Originally published on August 6, 2012
As saturday morning arrived, Reed and I learned that a large group of our peers had decided to go to Gijón, a coastal city about two hours north of León, so we found a great deal on a ‘non-refundable’ hotel. I hopped out of bed, showered, threw together a backpack and headed out the door to towards the bus station. About halfway there I ran into a few of my friends who were walking in the opposite direction. When I asked where they were going they told me that, “Apparently the weather in Gijón wasn’t that great, so everyone decided to stay in town.”
Perfect. Reed and I now had two options: 1) cut our losses, split the non-refundable hotel and turn around, or 2) embark on a totally spontaneous adventure to a city we knew nothing about.
Option #2 sounded a lot more fun, so we hustled to the bus station, purchased tickets and used my Spanish to find the correct terminal. About 15 minutes out of town we headed through some of the most gorgeous scenery. The bus rumbled loudly through light grey peaks, poking out of lush green hills. It was like nothing I had ever seen before. We arrived to a cloudy Gijón, we treated ourselves to McDonald’s (only the second outing of the trip) and walked across town to our hotel. Turns out, I had found a great deal, as Reed and I walked hesitantly into a 4-star hotel across from a huge park which acted as a barrier between us and the water.

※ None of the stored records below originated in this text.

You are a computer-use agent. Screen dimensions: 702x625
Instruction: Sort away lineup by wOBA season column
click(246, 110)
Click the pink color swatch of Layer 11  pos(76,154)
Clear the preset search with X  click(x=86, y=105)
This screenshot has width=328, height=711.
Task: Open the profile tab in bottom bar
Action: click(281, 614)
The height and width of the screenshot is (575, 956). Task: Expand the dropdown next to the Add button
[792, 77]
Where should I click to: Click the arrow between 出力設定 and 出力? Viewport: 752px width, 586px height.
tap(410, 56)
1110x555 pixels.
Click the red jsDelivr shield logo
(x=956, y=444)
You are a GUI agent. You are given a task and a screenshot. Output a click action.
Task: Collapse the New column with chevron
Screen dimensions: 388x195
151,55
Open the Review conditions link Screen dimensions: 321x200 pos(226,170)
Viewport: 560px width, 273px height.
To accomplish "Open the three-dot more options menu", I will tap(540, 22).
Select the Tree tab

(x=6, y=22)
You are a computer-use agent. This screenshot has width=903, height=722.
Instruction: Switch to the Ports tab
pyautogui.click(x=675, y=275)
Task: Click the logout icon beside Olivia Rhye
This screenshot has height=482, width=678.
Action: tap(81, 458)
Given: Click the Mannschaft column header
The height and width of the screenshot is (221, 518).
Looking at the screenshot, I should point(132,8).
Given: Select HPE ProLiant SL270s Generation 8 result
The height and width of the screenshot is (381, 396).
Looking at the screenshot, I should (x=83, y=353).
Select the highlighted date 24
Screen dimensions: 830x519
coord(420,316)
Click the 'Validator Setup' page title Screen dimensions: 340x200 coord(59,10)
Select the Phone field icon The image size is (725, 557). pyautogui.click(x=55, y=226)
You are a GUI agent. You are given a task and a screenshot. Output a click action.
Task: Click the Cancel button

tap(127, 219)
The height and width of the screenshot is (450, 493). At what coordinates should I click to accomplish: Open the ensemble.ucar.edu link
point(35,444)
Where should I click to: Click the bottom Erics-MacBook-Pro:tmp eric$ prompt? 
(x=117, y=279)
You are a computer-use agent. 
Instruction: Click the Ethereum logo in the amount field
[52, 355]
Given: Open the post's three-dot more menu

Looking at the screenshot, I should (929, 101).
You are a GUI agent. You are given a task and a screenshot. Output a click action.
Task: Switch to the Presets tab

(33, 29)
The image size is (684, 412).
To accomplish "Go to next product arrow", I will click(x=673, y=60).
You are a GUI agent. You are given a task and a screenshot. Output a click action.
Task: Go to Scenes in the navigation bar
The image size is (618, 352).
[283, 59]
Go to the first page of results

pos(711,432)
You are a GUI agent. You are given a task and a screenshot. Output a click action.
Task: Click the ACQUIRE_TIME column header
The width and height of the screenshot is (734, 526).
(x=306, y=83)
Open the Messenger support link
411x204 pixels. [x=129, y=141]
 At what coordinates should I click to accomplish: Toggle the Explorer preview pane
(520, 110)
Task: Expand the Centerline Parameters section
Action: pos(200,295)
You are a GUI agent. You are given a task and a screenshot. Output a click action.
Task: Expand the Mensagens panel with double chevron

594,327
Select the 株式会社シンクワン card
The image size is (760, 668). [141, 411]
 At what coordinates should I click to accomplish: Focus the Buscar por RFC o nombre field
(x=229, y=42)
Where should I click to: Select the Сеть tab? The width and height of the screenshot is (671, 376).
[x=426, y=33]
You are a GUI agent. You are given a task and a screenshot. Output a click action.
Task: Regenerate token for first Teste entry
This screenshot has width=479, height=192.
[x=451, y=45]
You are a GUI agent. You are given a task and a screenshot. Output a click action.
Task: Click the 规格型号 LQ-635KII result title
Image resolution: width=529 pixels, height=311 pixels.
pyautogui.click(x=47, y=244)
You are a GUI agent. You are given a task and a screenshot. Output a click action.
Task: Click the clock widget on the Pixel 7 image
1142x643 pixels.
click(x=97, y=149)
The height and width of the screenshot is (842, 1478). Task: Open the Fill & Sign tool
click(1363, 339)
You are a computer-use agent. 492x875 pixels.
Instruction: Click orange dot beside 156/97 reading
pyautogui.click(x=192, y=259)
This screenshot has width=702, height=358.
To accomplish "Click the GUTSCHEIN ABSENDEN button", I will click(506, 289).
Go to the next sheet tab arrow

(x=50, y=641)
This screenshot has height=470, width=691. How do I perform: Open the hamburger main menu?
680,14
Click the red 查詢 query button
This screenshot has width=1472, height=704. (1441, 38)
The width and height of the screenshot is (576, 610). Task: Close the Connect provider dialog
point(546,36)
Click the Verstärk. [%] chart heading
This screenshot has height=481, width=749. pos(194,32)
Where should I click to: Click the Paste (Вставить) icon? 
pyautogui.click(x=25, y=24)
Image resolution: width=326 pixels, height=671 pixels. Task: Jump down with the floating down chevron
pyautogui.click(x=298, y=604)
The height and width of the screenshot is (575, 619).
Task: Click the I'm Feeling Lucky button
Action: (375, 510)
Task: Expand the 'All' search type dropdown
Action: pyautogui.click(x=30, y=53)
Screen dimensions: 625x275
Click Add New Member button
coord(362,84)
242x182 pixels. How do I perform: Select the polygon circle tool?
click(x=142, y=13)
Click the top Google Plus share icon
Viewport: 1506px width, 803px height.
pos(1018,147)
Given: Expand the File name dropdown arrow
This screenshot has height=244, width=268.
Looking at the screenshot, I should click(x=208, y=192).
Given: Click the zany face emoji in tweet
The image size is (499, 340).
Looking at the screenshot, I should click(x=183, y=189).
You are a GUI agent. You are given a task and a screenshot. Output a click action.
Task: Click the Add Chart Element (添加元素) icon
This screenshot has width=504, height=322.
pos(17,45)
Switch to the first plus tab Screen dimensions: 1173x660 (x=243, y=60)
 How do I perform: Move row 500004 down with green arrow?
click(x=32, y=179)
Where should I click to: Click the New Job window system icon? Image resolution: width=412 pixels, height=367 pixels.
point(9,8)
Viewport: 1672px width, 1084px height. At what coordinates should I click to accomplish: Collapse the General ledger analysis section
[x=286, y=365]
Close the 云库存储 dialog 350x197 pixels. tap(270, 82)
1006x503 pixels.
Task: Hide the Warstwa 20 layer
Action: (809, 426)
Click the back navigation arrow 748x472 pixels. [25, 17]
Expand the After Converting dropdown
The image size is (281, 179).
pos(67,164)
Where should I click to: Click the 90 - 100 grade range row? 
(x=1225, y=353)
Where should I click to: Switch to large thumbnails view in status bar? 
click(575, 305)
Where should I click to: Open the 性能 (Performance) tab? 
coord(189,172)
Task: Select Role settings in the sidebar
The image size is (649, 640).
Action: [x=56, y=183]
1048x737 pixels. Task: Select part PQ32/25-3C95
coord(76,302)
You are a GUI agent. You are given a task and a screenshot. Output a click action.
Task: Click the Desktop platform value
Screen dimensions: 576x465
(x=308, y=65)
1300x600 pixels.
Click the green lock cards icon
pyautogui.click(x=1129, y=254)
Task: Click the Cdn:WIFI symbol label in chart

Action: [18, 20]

Despite the weather we grabbed our suits and headed for the beach. The water was a bit brisk at first, but we adjusted just fine. After an hour or so of attempting to body surf waves, we headed back to our stuff, realizing just how bad of an idea not bringing a towel, or extra shoes actually was. That night we adventured to Plaza Mayor (the oldest and most fun part of the city) where we met some locals, watched the Olympics (in Spanish) and talked basketball with a guy who was beside himself when he learned that I didn’t think Spain was the best basketball team in the world.
Monday was our first day of classes in León, including my first Spanish class in over three years. For those of you who have always thought that one of the requirements to be Spanish teacher (at least in the Seattle Public School District) was to always be extremely excited and energetic, I have confirmed such suspicions. My Spanish teacher is incredibly kind, and full of energy, yet very patient. In my class alone there are four Chinese students, one Italian, six students from the UK and myself (the lone American), which makes for an interesting mix of cultures, ideas, etc.
I’m seriously learning to appreciate the midday “siesta,” which is taken fairly seriously here in Spain, and as I start to adjust to the Spanish time schedule (which is several hours behind America’s; lunch is enjoyed around 2 PM, dinner is served around 9 PM, bars open at 11 PM, etc.) I understand the importance of such a break. Before dinner today, we walked to a church nearby, San Isidro. Though smaller than some of the ones we saw in Italy and Paris, it was equally majestic, its outside coated in sandstone and the interior decorated with white marble.
The food in Spain is delicious! I literally have enjoyed every single meal that Justina (host mom) has made. Often her son and his family will come over for lunch (today we talked about soccer, fútbol, and his favorite team, Real Madrid), but dinner is usually just Justina and I. Though our language barrier presents minor problems, our conversations are quite interesting; tonight we talked about in Spain, and that if you are very talented, then you seize the opportunity and go to America. While this is swell for the person leaving, such a trend leaves Spain without talented professionals itself. She said it’s not that there are not smart, talented people here in Spain, but often if you are “the best” at something, then you go to America. I personally had never thought of such a phenomenon, probably because I lived in the place where all of these bright, athletic, and/or artistically gifted people were going to.
I do not say such things with any sense of arrogance. It is simply an interesting observation, that being how countries (and states, and cities, etc.) perceive those who leave them for somewhere else. [Does a man by the name of Lebron ring any bells?] Giuseppe Rossi is an American-born soccer player, who plays for the Italian national team. How does America receive him? Do they applaud him, for his transcendence of the European soccer talent barrier (one that has loomed over Americans for so long)? Do they despise him for his ‘choosing’ of another country over the U.S.? Do they receive him at all? I’d be willing to bet that most American households have no idea who he is. It’s certainly interesting to think about.